Exercise: Each record below must be written out exactly as given.

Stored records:
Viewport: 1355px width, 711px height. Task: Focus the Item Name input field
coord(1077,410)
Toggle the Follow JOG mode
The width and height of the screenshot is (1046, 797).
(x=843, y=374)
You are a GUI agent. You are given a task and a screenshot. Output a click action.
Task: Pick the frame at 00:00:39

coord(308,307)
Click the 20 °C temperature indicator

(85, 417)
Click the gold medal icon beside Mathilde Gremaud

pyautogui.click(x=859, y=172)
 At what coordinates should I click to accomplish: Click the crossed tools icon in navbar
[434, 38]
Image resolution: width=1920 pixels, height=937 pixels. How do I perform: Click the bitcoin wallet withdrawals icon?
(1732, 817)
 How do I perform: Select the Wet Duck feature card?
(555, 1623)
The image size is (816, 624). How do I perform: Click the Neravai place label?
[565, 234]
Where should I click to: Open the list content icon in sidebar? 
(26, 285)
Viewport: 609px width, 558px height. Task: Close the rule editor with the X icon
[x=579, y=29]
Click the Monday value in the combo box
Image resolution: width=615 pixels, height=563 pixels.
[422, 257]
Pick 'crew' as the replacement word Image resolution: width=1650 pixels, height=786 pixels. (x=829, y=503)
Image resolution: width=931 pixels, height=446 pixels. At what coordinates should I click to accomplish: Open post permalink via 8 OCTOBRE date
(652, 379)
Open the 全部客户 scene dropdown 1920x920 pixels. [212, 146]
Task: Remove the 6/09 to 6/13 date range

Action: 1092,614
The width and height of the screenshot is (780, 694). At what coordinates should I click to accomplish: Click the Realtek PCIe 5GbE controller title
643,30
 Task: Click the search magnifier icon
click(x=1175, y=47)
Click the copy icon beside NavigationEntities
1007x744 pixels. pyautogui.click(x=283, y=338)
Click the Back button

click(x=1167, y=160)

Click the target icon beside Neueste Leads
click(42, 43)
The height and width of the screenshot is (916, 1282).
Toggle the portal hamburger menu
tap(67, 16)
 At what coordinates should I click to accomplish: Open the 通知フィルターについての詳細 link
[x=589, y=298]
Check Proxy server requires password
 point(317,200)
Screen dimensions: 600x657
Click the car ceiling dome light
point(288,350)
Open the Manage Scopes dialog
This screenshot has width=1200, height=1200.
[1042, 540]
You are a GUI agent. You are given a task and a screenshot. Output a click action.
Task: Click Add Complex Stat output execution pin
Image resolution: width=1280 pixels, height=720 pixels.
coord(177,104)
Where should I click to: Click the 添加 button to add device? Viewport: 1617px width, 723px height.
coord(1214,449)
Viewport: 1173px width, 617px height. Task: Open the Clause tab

Solution:
Viewport: 1355px width, 711px height. Task: Focus the Item Name input field
coord(1077,410)
Toggle the Follow JOG mode
The width and height of the screenshot is (1046, 797).
(x=843, y=374)
You are a GUI agent. You are given a task and a screenshot. Output a click action.
Task: Pick the frame at 00:00:39

coord(308,307)
Click the 20 °C temperature indicator

(85, 417)
Click the gold medal icon beside Mathilde Gremaud

pyautogui.click(x=859, y=172)
 At what coordinates should I click to accomplish: Click the crossed tools icon in navbar
[434, 38]
Image resolution: width=1920 pixels, height=937 pixels. How do I perform: Click the bitcoin wallet withdrawals icon?
(1732, 817)
 How do I perform: Select the Wet Duck feature card?
(555, 1623)
The image size is (816, 624). How do I perform: Click the Neravai place label?
[565, 234]
Where should I click to: Open the list content icon in sidebar? 
(26, 285)
Viewport: 609px width, 558px height. Task: Close the rule editor with the X icon
[x=579, y=29]
Click the Monday value in the combo box
Image resolution: width=615 pixels, height=563 pixels.
[422, 257]
Pick 'crew' as the replacement word Image resolution: width=1650 pixels, height=786 pixels. (x=829, y=503)
Image resolution: width=931 pixels, height=446 pixels. At what coordinates should I click to accomplish: Open post permalink via 8 OCTOBRE date
(652, 379)
Open the 全部客户 scene dropdown 1920x920 pixels. [212, 146]
Task: Remove the 6/09 to 6/13 date range

Action: 1092,614
The width and height of the screenshot is (780, 694). At what coordinates should I click to accomplish: Click the Realtek PCIe 5GbE controller title
643,30
 Task: Click the search magnifier icon
click(x=1175, y=47)
Click the copy icon beside NavigationEntities
1007x744 pixels. pyautogui.click(x=283, y=338)
Click the Back button

click(x=1167, y=160)

Click the target icon beside Neueste Leads
click(42, 43)
The height and width of the screenshot is (916, 1282).
Toggle the portal hamburger menu
tap(67, 16)
 At what coordinates should I click to accomplish: Open the 通知フィルターについての詳細 link
[x=589, y=298]
Check Proxy server requires password
 point(317,200)
Screen dimensions: 600x657
Click the car ceiling dome light
point(288,350)
Open the Manage Scopes dialog
This screenshot has width=1200, height=1200.
[1042, 540]
You are a GUI agent. You are given a task and a screenshot. Output a click action.
Task: Click Add Complex Stat output execution pin
Image resolution: width=1280 pixels, height=720 pixels.
coord(177,104)
Where should I click to: Click the 添加 button to add device? Viewport: 1617px width, 723px height.
coord(1214,449)
Viewport: 1173px width, 617px height. Task: Open the Clause tab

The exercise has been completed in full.